Spirulina is a plant-based powerhouse of protein often compared to eggs for its delivery of all nine essential amino acids, via Healthline. Only the protein in spirulina can reduce cholesterol absorption and triglyceride levels while increasing nitric oxide that relaxes blood vessels, making it a major defender against heart disease, diabetes, pancreatitis, and blood cots, per WebMD. This tiny alga is also rich in vitamins like vitamin A as beta carotene and vitamins C, D, and E, which are all great for the immune system, eye and bone health, and energy production, according to Mount Sinai. Finally, spirulina is a powerful source of antioxidants, the most potent being phycocyanin, which gives it its rich blue-green color. It has also been shown to eliminate cancer cells and prevent the growth of tumors.

The list of spirulina's benefits goes on and on; however, due to its high count of active nutrients, risks are involved. A 2017 study published in the Journal of Applied Phycology discovered spirulina had side effects, particularly in those with pre-existing conditions. As always, you should consult your doctor before starting spirulina supplements to rule out potential health problems. It's also important to note that, due to the likely heavy metals, spirulina is not recommended for use by pregnant women or those with liver problems, states WebMD.

Varieties of spirulina

As discussed, spirulina typically comes in a few different varieties, including pilled, powdered, fresh, and frozen. While the pilled and powdered forms are the easiest to get, they aren't particularly great if you incorporate your spirulina in food or smoothies. Not only do these products typically contain fillers, but they're more prone to tasting and smelling like fish due to the drying process, according to the Australian Spirulina. On the other hand, these are great options if you want the convenience of getting spirulina's benefits on the go while traveling or simply can't be bothered to make a smoothie or juice every morning.

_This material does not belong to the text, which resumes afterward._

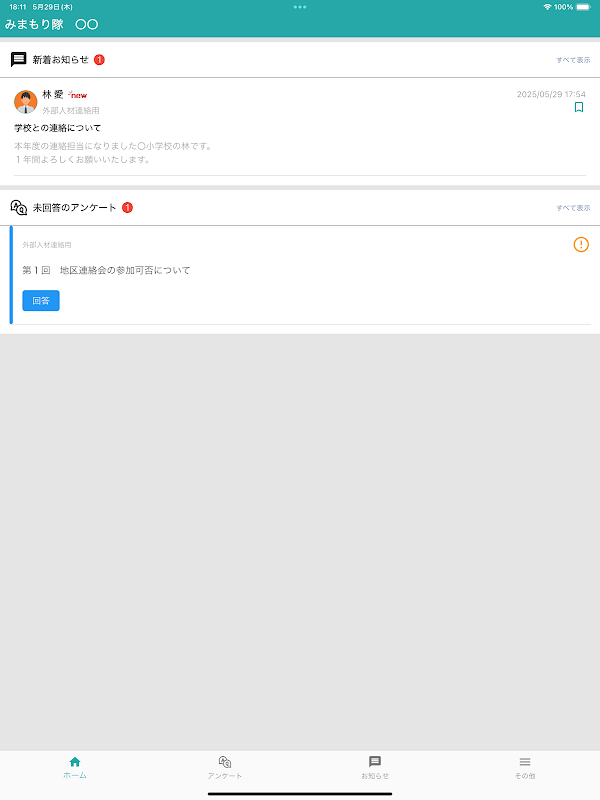Tap the red badge beside 未回答のアンケート

[128, 208]
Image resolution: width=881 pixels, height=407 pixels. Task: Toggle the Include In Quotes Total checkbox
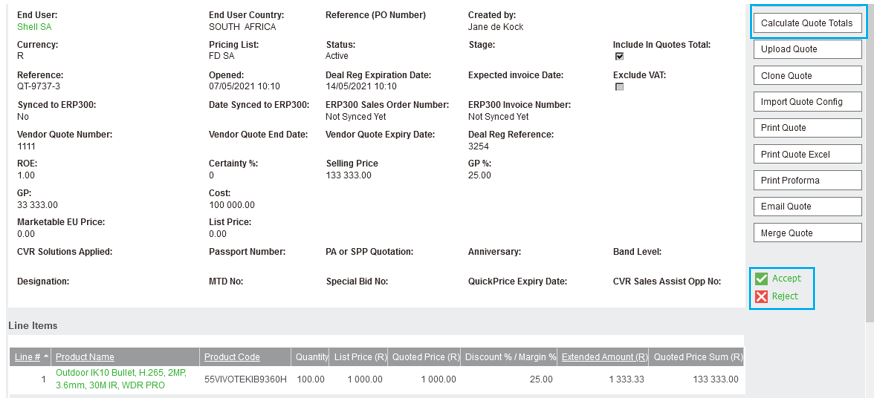click(x=619, y=57)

But if you're a green smoothie fiend, frozen or fresh spirulina will be your best friend. Forget blanching and freezing your kale every week or chopping up endless amounts of veggies in the morning because spirulina gives you just as many benefits, if not more, without the hassle. Besides the convenience, the paste-like texture of fresh and frozen spirulina will only add to the creamy texture you want for your smoothies. It also won't leave you with clumps or shreds of greens like kale, and spinach, or other green veggies would. With frozen and fresh spirulina, you have the power to instantly transform any juice or smoothie recipe into a green one — without sacrificing flavor.